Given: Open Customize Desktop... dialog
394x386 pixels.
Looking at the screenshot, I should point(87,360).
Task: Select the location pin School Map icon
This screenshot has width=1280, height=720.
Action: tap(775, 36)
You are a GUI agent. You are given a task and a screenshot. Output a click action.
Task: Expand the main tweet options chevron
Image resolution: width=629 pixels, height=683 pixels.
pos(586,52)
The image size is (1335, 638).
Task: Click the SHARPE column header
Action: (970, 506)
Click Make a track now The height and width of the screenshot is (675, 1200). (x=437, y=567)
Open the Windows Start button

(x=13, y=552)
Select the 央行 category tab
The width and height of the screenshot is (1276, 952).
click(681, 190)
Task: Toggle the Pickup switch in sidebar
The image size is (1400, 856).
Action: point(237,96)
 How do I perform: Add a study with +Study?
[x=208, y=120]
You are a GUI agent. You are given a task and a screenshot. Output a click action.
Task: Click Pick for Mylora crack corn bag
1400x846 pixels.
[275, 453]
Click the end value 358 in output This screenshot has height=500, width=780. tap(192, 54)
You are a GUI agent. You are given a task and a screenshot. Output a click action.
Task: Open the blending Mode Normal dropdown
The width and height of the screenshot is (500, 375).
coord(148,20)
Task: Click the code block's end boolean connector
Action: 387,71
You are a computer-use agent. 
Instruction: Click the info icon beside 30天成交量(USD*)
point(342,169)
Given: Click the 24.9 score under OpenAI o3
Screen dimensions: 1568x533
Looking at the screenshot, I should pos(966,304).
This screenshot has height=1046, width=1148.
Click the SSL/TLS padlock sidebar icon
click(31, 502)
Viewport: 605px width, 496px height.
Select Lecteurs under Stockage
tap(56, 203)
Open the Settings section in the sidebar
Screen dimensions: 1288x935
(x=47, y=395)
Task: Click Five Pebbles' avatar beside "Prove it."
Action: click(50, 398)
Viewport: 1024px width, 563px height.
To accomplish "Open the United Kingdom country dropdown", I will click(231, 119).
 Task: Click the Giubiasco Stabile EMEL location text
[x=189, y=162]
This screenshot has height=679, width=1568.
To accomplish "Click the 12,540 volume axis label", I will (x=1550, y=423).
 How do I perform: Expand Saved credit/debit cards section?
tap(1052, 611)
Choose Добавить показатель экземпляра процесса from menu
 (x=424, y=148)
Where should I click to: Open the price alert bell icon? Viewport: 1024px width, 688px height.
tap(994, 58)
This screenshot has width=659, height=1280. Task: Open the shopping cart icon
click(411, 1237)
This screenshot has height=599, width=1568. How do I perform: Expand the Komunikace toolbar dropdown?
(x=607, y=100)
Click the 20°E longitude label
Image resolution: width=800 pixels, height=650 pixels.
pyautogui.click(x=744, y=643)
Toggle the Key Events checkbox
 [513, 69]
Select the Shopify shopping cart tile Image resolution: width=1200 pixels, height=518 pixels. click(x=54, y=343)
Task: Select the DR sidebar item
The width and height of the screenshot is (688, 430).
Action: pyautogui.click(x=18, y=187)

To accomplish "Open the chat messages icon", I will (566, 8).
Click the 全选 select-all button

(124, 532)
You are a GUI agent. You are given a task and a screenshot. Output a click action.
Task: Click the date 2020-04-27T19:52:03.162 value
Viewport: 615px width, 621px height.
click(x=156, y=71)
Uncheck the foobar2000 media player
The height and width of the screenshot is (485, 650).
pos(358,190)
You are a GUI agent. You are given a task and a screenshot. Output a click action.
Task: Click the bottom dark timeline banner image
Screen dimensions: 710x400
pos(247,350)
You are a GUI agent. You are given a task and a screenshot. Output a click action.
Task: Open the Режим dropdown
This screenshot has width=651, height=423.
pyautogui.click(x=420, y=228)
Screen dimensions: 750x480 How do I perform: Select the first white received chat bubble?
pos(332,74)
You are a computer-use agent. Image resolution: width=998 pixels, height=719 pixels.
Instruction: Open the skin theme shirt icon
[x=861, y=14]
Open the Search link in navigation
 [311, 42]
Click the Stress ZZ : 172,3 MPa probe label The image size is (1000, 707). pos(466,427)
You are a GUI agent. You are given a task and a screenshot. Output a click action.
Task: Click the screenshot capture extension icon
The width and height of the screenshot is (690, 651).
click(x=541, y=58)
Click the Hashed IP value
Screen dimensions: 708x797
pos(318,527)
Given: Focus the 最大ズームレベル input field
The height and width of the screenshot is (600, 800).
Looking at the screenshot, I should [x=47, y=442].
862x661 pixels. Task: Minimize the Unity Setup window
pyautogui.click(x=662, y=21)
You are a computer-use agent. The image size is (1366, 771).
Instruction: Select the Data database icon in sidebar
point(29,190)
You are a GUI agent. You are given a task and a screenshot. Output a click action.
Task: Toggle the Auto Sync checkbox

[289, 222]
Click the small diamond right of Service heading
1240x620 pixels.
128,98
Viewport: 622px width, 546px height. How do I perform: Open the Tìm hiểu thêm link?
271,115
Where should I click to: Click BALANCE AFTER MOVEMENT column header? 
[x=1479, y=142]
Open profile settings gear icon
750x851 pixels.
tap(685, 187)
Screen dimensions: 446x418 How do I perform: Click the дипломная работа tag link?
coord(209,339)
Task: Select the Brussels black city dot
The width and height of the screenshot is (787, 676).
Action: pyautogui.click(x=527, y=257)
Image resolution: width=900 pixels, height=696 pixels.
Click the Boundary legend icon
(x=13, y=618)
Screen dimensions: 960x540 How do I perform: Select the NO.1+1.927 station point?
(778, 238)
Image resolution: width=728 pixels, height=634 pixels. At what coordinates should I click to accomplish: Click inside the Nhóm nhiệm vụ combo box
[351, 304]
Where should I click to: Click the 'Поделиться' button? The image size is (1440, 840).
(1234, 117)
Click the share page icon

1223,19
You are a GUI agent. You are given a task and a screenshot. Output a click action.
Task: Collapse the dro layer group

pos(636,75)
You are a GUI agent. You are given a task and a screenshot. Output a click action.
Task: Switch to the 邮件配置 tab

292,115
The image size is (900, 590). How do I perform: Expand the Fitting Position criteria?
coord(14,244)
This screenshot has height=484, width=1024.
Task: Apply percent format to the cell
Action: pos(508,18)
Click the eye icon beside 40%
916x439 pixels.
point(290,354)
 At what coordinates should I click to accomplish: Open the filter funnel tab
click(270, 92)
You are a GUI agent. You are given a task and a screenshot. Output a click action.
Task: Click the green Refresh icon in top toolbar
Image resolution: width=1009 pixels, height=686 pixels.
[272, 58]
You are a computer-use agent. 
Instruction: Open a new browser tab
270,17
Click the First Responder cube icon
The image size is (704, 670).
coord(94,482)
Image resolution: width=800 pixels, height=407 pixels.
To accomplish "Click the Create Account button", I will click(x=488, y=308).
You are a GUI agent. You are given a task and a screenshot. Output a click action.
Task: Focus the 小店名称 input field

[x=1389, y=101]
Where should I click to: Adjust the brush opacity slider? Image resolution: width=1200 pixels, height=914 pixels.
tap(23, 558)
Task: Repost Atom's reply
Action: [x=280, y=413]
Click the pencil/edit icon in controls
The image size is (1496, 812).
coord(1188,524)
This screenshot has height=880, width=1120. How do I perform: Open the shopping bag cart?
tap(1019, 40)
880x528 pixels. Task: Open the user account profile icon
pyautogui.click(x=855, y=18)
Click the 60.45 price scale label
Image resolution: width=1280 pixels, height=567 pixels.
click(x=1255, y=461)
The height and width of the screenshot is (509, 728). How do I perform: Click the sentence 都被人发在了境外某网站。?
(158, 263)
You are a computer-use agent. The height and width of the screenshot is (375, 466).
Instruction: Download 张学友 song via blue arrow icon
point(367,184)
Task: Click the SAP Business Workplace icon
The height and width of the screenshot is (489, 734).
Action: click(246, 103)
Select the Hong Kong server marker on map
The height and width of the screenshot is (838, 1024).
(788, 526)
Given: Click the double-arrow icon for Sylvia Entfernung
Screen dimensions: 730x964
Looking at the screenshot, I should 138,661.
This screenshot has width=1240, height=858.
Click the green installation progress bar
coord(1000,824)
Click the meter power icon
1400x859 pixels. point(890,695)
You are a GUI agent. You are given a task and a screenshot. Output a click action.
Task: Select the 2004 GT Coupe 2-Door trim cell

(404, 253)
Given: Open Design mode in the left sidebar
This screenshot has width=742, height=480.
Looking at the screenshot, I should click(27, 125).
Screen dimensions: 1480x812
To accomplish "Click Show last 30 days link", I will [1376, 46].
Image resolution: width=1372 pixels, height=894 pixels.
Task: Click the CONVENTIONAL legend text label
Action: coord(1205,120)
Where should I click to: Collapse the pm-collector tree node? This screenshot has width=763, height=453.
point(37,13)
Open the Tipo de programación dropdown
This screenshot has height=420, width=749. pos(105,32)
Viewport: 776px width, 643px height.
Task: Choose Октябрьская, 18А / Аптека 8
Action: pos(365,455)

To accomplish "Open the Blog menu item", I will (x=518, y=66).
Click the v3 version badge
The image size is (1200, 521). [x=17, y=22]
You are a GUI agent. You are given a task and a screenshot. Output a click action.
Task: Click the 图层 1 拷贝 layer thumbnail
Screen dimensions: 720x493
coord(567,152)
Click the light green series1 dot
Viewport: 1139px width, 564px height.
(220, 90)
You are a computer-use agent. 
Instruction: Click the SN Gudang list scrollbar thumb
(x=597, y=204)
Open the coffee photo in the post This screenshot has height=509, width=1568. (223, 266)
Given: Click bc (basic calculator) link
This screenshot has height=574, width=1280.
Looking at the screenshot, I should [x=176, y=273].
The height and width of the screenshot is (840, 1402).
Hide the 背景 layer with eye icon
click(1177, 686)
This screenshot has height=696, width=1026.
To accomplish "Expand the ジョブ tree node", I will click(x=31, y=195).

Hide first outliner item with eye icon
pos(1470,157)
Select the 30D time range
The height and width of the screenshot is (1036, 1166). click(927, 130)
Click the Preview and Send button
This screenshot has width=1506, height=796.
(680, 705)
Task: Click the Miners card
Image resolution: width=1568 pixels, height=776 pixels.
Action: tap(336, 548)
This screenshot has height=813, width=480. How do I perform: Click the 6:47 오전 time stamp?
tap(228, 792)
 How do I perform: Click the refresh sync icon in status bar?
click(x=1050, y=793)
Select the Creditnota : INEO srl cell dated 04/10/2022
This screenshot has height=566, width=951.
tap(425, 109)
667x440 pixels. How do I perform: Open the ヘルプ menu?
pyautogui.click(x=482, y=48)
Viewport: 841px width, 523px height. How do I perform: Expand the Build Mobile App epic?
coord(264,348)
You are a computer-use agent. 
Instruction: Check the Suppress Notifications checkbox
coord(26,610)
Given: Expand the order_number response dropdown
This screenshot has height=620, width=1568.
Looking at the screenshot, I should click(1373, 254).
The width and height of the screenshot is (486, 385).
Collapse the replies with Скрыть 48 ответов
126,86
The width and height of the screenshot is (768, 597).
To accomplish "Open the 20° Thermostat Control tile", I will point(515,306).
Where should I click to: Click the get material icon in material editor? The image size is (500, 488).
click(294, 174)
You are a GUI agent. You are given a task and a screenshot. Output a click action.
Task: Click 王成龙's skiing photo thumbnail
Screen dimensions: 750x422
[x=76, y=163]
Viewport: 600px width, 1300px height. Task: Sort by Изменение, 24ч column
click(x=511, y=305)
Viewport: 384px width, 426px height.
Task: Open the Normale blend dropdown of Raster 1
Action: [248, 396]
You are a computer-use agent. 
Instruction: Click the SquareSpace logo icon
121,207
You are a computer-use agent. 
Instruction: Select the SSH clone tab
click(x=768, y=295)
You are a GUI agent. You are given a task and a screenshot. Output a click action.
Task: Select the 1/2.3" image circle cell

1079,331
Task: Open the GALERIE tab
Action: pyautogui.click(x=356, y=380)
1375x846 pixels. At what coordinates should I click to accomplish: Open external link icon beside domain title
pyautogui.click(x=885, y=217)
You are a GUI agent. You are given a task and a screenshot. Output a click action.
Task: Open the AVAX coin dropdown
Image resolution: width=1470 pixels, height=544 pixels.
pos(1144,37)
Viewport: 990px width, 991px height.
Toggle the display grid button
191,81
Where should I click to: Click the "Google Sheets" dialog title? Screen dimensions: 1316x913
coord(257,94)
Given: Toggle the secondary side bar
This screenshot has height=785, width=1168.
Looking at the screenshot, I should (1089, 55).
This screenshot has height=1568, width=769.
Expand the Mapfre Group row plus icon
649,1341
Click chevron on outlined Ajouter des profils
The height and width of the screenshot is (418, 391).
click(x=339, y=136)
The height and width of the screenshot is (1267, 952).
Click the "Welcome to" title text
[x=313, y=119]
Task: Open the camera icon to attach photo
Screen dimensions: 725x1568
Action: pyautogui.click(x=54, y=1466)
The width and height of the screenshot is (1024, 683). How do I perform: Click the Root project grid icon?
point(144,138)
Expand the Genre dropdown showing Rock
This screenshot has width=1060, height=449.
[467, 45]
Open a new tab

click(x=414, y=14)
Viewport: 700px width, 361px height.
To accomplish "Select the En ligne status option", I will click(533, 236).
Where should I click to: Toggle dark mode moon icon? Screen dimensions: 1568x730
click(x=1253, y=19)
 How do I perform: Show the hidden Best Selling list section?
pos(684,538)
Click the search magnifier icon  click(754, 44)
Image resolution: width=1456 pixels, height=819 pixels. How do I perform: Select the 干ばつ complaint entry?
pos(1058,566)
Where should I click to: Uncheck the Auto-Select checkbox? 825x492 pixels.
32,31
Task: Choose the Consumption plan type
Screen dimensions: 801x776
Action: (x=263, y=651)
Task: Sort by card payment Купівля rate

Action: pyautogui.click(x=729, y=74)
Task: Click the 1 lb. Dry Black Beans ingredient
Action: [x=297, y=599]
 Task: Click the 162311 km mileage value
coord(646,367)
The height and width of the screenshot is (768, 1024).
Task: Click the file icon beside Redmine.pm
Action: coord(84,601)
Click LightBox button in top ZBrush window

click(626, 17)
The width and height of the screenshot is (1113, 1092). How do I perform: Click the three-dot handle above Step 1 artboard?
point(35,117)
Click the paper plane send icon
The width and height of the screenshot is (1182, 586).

◇ ◇ ◇

- [Problem details]
Supply only the count of lines above holding "photo".

- [Problem solution]
3